Un paese che ha cuore la propria sovranità o un utente interessato alla propria privacy, ad esempio, non ha in sostanza ragione di preoccuparsi della sicurezza di un programma di cifratura Open Source, perché l’eventuale esistenza di caratteristiche che permettano di forzarne la sicurezza senza possedere la relativa chiave è leggibile a chiunque sia interessato a guardarci, e del resto sarebbe facilmente rimuovibile da chiunque sappia dove mettere le mani ed abbia interesse a farlo, così come è possibile migliorarne le caratteristiche ove la cifratura non venga considerata sufficientemente “robusta” per il grado di riservatezza desiderata. I programmi di controllo destinati a gestire nuovi dispositivi hardware possono essere scritti da chiunque conosca i dettagli del dispositivo medesimo, senza alcun bisogno di notizie o licenze o prodotti da parte del produttore del sistema operativo. L’attivazione da parte del sistema operativo di sistemi volti ad impedire l’accesso a certe informazioni – ad esempio a fini di censura, o di protezione, cfr. i sistemi DRM, di un “diritto d’autore”che di nuovo serve principalmente a tutelare alcuni oligopoli dell’industria culturale planetaria – ugualmente può essere rimossa, così che nessuno si cura neppure di implementarla. Viceversa, l’adozione di formati standard, universali e pubblici come Open Document garantisce l’accessibilità dei propri dati con programmi di fornitori diversi, o sviluppati ad hoc senza operazioni complicate di reverse engineering, anche tra cinque, dieci, cento anni, senza essere in balia del dubbio interesse del produttore ad esempio di Microsof Office di mantenere una “compatibilità all’indietro” dei propri programmi con i formati utilizzati dalle versioni precedenti (la cui utilizzazione il produttore vuole anzi sia cessata il più presto possibile quando una nuova versione è disponibile…).

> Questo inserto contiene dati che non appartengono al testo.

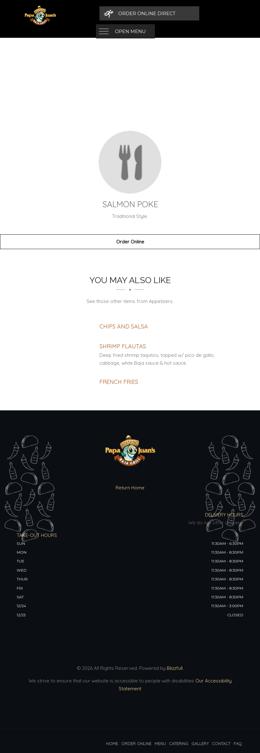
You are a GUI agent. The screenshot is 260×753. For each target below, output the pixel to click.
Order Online (130, 242)
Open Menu (130, 13)
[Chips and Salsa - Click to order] (123, 326)
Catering (178, 743)
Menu (160, 743)
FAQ (238, 743)
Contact (221, 743)
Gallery (200, 743)
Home (112, 743)
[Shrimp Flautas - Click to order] (122, 346)
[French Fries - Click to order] (118, 381)
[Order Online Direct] (200, 13)
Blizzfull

Non solo. In un mondo destinato all’interconnessione generale, l’utilizzo di sistemi di sicurezza arbitrariamente alta, e soprattutto unicamente di software il cui effettivo funzionamento può essere appurato da chiunque, previene l’accesso indesiderato al proprio sistema da parte di terzi per i fini più vari; ed ancora previene – a monte – l’installazione, di sicuro non richiesta dall’interessato, di sistemi di questo tipo che non siano sotto il suo diretto controllo; al punto anzi che un’applicazione coerente dell’ipocrita e demagogica normativa europea in materia di trattamento dei dati personali (la cosiddetta “privacy”) dovrebbe imporre in realtà l’adozione esclusiva di tali soluzioni, per non parlare delle regole in materia di segreto professionale e d’ufficio. Senza complottismi più o meno fantastici, qualcuno si rende conto che un PC con programmi proprietari installati può scaricare nuovi programmi il cui contenuto resta parimenti ignoto, e spesso comunica via Internet in modo del tutto autonomo da qualsiasi richiesta esplicita dell’utente, e senza metterlo al corrente del contenuto di tale comunicazione, con una serie di soggetti diversi ? Tra cui soggetti, come Microsoft stessa, i cui legami con enti benefici come CIA, NSA, eccetera, sono ben documentati, anche a prescindere dallo sfruttamento che l’azienda può fare di tali dati per i fini suoi propri, ad esempio in termini di profilazione e di marketing? Per non contare l’esposizione a trojan horses, virus, worms, exploits, etc., per scopi che possono andare dall’utilizzo a per interesse proprio o altrui da parte del diffusore, al sabotaggio, al vandalismo, esposizione che viene rimediata solo quando e se il produttore ritenga di occuparsene, o almeno di rendere noto il problema.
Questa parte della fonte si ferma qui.